The First Vatican Council doesn’t teach that the charism of infallibility is always present in the Vicar of Christ, but simply that it is not absent in the exercise of his office in its supreme form, that is, when the Sovereign Pontiff teaches as universal Shepherd, ex cathedra, in matters of faith and morals (Pope John’s Council, pp. 175-176). Michael Davies himself can be considered an ultramontane traditionalist, like all those who resisted Vatican II and the Novus Ordo with respect and love for the papacy. This is the position I uphold in my book Love for the Papacy and Filial Resistance to the Pope in the History of Church (Angelico Press, New York, 2019).

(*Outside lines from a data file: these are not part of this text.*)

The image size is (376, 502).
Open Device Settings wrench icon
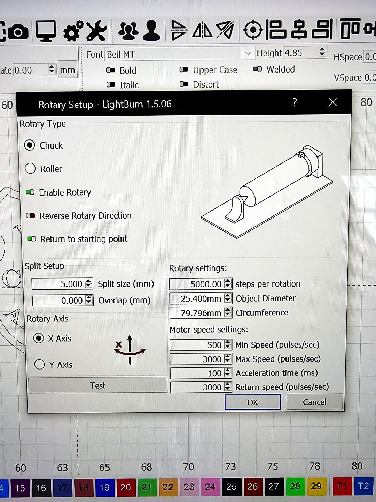click(x=96, y=31)
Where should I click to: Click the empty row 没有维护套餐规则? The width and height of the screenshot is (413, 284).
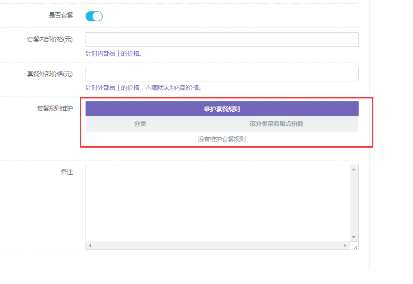[x=222, y=139]
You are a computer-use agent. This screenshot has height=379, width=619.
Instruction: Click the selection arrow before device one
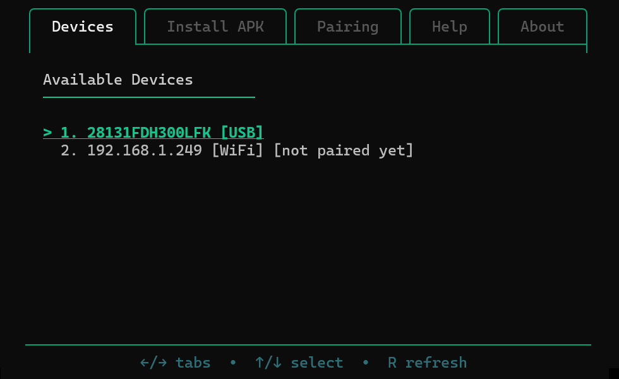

In 1875, in their opposition to Chancellor Bismarck, the German bishops declared that the Magisterium of the pope and bishops “is restricted to the contents of the infallible Magisterium of the Church in general, and it is restricted to the contents of the Holy Scripture and tradition” (Denz-H 3116). Pope Pius IX gave his full support to this declaration with his letter Mirabilis illa constantia to the bishops of Germany on March 4, 1875 (Denz-H 3117). I agree entirely with this ultramontane statement which can constitute the basis of a respectful resistance to the unjust decisions of the Holy See.
“Papolatry” and “Magisterialism” were born after the Second Vatican Council: an extreme cult of the person of the Pope that developed in parallel to the humiliation of the Papacy. This has nothing to do with ultramontanism.
I hope I have explained why I am proud to be an ultramontane and why I am worried about the criticisms of ultramontanism.